**Exercise task 1**: List the things that, according to the passage on NATO transparency, NATO does not yet provide comprehensive information about to the taxpayer.
**Exercise task 2**: Reproduce the passage on NATO transparency word for word between "Published on: 18" and "simply not disclosed.", inclusive.
**Exercise task 3**: Summarize the passage on NATO transparency in two sentences.

**Text excerpt**:
Published on: 18 November 2014
NATO is funded with taxpayers’ money. However, it does not yet provide comprehensive information about its annual revenues, expenditures, and achievements to the taxpayer. NATO is not yet transparent and public accountable for its financial management. It is not clear what NATO entities achieve or whether they give value for money. This is because most of NATO’s financial and organisational information is undisclosed. Some of this information is considered too sensitive to disclose to the public; but there is also information which is not deemed sensitive, but is simply not disclosed.
We urge NATO to consider which undisclosed, non-sensitive information could be disclosed to the public. NATO should also consider publishing consolidated financial statements and providing insight into the performance delivered for the millions of Euros of public money being spent. This transparency would enhance NATO’s accountability to taxpaying citizens. It would also further highlight the results of the transatlantic alliance and NATO’s relevance, justifying public spending.

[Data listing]
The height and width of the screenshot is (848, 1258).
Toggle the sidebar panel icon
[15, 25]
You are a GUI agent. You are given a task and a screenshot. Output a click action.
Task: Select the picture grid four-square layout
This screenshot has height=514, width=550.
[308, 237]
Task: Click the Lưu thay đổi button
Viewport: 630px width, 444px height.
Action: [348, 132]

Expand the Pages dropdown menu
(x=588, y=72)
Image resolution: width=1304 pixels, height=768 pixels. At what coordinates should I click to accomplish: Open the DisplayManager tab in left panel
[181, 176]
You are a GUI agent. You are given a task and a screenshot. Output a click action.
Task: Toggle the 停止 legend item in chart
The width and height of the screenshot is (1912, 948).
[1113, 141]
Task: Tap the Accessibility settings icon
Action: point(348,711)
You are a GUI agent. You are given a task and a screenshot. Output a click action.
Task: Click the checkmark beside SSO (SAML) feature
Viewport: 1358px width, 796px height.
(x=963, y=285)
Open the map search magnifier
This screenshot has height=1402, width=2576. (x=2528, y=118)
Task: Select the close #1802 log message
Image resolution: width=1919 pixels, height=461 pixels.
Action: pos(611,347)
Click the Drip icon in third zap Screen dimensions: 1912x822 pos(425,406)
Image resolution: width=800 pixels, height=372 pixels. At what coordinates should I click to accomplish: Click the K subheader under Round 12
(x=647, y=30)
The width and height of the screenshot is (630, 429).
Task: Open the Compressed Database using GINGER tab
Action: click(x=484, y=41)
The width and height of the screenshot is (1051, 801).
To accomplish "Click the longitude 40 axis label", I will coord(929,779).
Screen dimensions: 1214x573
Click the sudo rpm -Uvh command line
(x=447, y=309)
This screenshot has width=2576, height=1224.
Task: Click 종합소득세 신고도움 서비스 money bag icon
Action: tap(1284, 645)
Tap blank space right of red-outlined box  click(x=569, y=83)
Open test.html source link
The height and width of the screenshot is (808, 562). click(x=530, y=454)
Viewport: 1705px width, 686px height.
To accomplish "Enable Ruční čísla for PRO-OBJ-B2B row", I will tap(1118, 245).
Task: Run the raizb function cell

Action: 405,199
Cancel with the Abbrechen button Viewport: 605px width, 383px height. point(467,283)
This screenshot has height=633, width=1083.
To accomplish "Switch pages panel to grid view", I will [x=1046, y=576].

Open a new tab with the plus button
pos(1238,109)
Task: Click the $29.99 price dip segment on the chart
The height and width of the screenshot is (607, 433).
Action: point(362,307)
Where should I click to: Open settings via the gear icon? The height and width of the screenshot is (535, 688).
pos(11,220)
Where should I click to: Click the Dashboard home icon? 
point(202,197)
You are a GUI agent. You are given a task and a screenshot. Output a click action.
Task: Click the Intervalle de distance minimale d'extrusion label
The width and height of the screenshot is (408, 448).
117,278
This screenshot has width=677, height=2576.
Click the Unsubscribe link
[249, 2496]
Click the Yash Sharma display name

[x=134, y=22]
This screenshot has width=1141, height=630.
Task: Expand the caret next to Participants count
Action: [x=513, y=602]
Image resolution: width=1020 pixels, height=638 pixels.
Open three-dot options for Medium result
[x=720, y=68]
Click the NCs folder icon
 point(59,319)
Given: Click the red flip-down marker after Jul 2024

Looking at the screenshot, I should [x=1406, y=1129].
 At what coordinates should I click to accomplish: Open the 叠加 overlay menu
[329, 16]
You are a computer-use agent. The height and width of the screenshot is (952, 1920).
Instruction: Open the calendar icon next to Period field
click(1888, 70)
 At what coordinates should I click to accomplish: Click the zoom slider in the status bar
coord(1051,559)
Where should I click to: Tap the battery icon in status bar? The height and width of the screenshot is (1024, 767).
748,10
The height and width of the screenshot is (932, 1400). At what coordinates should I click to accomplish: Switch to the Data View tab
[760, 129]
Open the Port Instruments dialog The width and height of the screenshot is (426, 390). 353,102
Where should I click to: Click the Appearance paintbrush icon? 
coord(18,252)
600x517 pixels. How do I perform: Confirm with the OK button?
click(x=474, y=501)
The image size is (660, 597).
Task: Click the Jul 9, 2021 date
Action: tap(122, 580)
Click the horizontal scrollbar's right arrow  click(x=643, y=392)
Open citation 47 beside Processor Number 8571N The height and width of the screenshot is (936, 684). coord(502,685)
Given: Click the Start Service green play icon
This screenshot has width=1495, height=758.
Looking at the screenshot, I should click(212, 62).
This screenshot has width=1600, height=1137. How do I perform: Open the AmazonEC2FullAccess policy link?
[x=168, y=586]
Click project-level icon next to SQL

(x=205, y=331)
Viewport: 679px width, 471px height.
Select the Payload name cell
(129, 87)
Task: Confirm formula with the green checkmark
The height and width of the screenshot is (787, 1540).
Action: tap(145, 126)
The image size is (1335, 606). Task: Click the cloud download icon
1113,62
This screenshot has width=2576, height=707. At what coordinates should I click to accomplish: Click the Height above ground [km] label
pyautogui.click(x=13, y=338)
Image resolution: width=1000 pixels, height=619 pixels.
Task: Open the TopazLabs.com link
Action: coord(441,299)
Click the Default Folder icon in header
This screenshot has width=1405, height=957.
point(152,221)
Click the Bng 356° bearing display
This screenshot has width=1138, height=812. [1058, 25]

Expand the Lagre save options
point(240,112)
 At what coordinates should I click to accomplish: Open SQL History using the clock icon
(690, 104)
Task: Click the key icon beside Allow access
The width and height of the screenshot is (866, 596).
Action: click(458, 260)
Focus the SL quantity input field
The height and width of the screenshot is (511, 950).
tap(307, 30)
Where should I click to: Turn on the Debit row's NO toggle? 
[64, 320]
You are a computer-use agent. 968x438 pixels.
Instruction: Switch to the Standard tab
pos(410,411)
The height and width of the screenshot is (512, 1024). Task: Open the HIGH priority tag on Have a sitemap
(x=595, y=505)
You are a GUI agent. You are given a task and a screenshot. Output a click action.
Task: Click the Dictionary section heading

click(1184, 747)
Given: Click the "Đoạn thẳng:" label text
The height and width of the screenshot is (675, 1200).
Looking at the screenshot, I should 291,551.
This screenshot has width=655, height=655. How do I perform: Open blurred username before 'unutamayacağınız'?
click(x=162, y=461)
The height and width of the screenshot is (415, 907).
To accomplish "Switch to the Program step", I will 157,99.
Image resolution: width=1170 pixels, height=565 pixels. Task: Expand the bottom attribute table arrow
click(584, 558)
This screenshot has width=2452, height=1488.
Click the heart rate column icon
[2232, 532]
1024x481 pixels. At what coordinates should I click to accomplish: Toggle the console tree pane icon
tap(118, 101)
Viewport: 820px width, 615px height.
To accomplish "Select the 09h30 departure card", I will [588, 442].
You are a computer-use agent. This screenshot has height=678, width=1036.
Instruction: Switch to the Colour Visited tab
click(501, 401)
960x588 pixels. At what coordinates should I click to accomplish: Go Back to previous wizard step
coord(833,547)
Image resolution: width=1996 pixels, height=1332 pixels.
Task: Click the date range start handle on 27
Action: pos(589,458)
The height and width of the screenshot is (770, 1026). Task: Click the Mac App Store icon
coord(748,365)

**Written answer 1**: annual revenues, expenditures, achievements

**Written answer 2**:
Published on: 18 November 2014
NATO is funded with taxpayers’ money. However, it does not yet provide comprehensive information about its annual revenues, expenditures, and achievements to the taxpayer. NATO is not yet transparent and public accountable for its financial management. It is not clear what NATO entities achieve or whether they give value for money. This is because most of NATO’s financial and organisational information is undisclosed. Some of this information is considered too sensitive to disclose to the public; but there is also information which is not deemed sensitive, but is simply not disclosed.

**Written answer 3**: NATO is funded with taxpayers' money but is not yet transparent and publicly accountable for its financial management, because most of its financial and organisational information is undisclosed, including information that is not deemed sensitive. NATO is urged to consider disclosing such non-sensitive information, publishing consolidated financial statements and providing insight into its performance, which would enhance its accountability to taxpaying citizens.